Studies of the skeletons of pregnant mares from Messel confirm that mares had as wide a pelvic channel as recent horses, whereas the pelvic channel of stallions was rather narrow [4, 78, 26]. Based on this distinction, 15 of 39 skeletons of Eurohippus messelensis from Messel were classified as females and 12 as males, with the sex of 12 not identifiable with certainty. Remarkably, eight of the 15 mares were pregnant, based on the presence of fetal bones. We assume that only the later stages of pregnancy allow conservation of fetal components due to calcification of their skeleton.
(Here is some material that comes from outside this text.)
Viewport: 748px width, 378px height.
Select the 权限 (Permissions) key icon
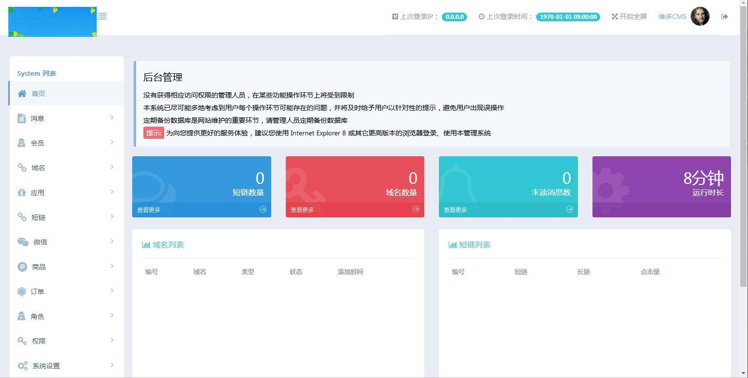point(21,341)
Earlier stages of pregnancy are probably no longer detectable but may have been present. In recent horses, seasonal reproductive activity results in synchronization of birth of offspring to spring and early summer [21]. In a group of pregnant mares of Equus caballus, the developmental stage of the conceptuses does not vary considerably. The finding of similar stages of development of the fetuses in the pregnant Eurohippus messelensis mares suggests that similar mechanisms were already present in this species. Comparable with wild living horses [27], most of the adult mares from Messel must have been pregnant. The Munich specimen of Eurohippus messelensis (BSP.1985.L62) proves that females could become pregnant before reaching full adulthood: the deciduous dentition of the mare was still functioning although the animal was bearing a fetus [4]. This is also true for recent horses [28].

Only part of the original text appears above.